As of 2 a.m. Tuesday, the Salt Lake City dispatchers went online in their new, improved home.
The Salt Lake City 911 Bureau is the largest municipal 911 center in Utah with about 70 dispatchers. Salt Lake City consolidated its previously independent dispatch centers for police, fire and emergency medical services to create the bureau. The dispatch center will also handle calls for Sandy, which plans to leave the valley-wide Salt Lake Valley Emergency Communications Center (VECC) service on Oct. 27, given the rising costs associated with VECC.
While all the other departments began the move into the new Salt Lake City Public Safety Building, 475 S. 300 East, the dispatchers stayed behind at the old headquarters near 200 E. 300 South until the new system and equipment was ready for them.
The new dispatch center comes with color-coded lights at each desk to indicate how busy the dispatcher is. The supervisors, seated in an elevated portion of the center, can get a good feel for how operations are going with just a quick glance at all the lights around the room.
Dispatchers are also working on a new Internet-based system, an upgrade that allows them to spread a flood of calls between VECC and the 911 centers for Weber and Morgan counties so that no one center has to put off a call because it is too busy.
"We can send them calls, they can send us calls... It works a lot better," said Salt Lake City Deputy Police Chief Tim Doubt, who tweeted a photo of the new center up and running Tuesday morning.

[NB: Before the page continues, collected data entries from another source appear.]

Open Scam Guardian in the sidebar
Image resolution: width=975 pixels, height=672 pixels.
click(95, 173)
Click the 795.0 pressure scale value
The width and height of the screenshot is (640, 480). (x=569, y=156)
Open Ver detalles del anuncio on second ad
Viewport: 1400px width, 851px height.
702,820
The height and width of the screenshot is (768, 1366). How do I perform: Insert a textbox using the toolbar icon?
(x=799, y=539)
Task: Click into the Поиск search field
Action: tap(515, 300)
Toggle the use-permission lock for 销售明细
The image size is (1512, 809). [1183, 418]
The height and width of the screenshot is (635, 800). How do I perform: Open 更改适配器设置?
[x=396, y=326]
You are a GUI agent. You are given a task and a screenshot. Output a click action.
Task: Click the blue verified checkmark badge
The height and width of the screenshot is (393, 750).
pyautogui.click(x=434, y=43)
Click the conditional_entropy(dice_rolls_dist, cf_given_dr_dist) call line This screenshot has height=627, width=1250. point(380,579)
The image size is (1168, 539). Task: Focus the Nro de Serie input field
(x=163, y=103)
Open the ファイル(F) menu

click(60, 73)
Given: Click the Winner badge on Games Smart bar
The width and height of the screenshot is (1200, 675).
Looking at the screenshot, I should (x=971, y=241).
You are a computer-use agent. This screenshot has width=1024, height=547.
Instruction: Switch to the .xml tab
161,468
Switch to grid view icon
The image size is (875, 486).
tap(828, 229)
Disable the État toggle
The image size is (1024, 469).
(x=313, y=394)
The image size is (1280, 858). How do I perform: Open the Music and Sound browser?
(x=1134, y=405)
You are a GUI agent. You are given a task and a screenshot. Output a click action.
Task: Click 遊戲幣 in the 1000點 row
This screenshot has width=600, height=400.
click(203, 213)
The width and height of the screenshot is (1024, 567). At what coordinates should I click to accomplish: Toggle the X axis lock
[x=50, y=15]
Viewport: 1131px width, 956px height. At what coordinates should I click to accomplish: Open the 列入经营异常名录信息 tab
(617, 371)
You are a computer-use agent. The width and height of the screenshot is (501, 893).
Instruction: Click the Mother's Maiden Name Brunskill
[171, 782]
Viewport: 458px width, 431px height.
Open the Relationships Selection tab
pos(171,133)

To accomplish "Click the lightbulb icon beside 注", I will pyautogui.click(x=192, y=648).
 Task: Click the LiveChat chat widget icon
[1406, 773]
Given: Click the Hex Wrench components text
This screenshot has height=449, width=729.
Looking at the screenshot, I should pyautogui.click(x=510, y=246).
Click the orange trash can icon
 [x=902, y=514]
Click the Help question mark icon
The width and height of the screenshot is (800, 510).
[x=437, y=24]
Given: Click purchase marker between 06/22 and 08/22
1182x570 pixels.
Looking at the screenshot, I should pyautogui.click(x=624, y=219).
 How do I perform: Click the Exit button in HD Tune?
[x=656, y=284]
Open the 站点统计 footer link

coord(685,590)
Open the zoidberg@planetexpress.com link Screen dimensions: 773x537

Now only the evidence storage remains in use at the old building. Salt Lake City police are in talks with West Valley City about creating a joint evidence and crime lab facility. While the original plan was to have a proposal prepared by this past Labor Day, the move into the new building pushed that schedule back.
The 911 center is only one of seven in the world with a triple-accreditation from the National Academies of Emergency Dispatch, and the only one in the state with the rating, according to a May news release that named Scott Freitag, of the Salt Lake City Fire Department, as the director.